Due to differences in the average size and shape of men and women, tool design, working surface height and equipment dimensions may make very different demands on the bodies of men and women, he explains.
Similarly, hormonal differences among men and women may mean their bodies have differing biological responses to chemical substances.
Gender differences refer to the social constructs that differentiate men from women, or boys from girls, in their roles, behaviours, expressions and identities. Gender differences in the type of work people do can result in men being more exposed to harmful ultraviolet rays from outdoor work, or in women being at greater risk of contact dermatitis from jobs that involve wet work, such as cleaning and hairdressing.
Beyond job content, there are gender differences in workplace culture, adds Biswas.
Men are concentrated toward the top of the job hierarchy, which translates into more autonomy and control at work. These work factors have been associated with a lowered risk for chronic disease and better self-rated health, he notes.
Women, on the other hand, are more often in jobs with less control and more stress at work. They also shoulder more of the responsibilities outside of work, such as caregiving responsibilities, he adds.
Despite these understandings, many occupational studies continue to ignore sex and gender. Or they use single sex samples and assume that findings can be generalized to both men and women, says Biswas.
How the review was conducted
Using IWH’s systematic review methodology, the team engaged with stakeholders from the start of the project to solicit their input on the review questions and search strategies.
The researchers searched eight electronic databases for studies that examined occupational exposures or work-related injury or disability outcomes in a working population. To be included, studies had to either compare the occupational injury/illness risks between men and women or present separate results so that the review team could itself make the comparison.
The team included studies in any language, but limited the search window to 2009-2019. Studies that were randomized controlled trials, case-control studies or cohort studies were included.
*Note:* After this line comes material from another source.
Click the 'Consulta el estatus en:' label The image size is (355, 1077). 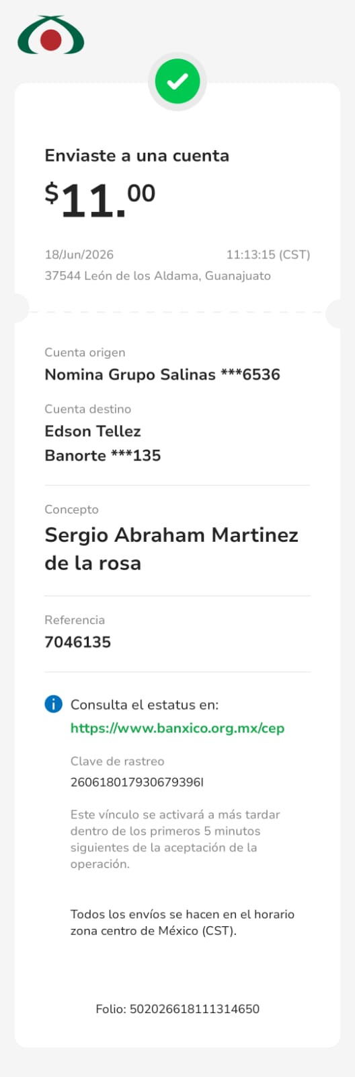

Cross-sectional (“moment in time”) studies were excluded because a cause-effect relationship over time could not be inferred with this study design.
With 14,000 search results, the researchers decided to split the review into two separate parts. The first was a scoping review of studies on exposures, which focused only on the breadth of evidence, not on quality. It was published in November 2021, in the journal Current Environmental Health Reports (doi:10.1007/s40572-021-00330-8). The second part was the systematic review of studies on outcomes, including work-related injury, work-related disability, work-related illness and sickness absence. The team assessed study methods for quality and synthesized only those that were of medium to high quality.
Why sex/gender differences matter
Biswas acknowledges that most of the studies on psychosocial hazards—for example, low job control or high work stress—indicated no difference in outcomes for men and women (although no difference can mean both are at greater risk). However, he is more reluctant to draw any conclusions from the studies on physical hazards that indicated no sex/gender differences.
The absence of studies looking at an occupation doesn’t mean that there’s no risk, he says.
It probably speaks more to the lack of emphasis on looking at sex/gender differences in certain occupations.
Recognizing sex/gender differences is important because failure to do so can result in hazards and risks being overlooked.
Looking across occupations, we’ve long perceived men’s work as more hazardous. As a result, we run the risk of neglecting the less obvious hazards faced by women in the occupations in which they’re the majority, says Biswas.
Within same occupations, not seeing how the same job may pose different risks for men and women can mask the greater risk that one or the other may face. For example, in a male-centric occupation, we may not pick up the greater risks women face because of the low number of female workers who get hurt. That’s where research that puts a spotlight on these differences can be helpful, he adds.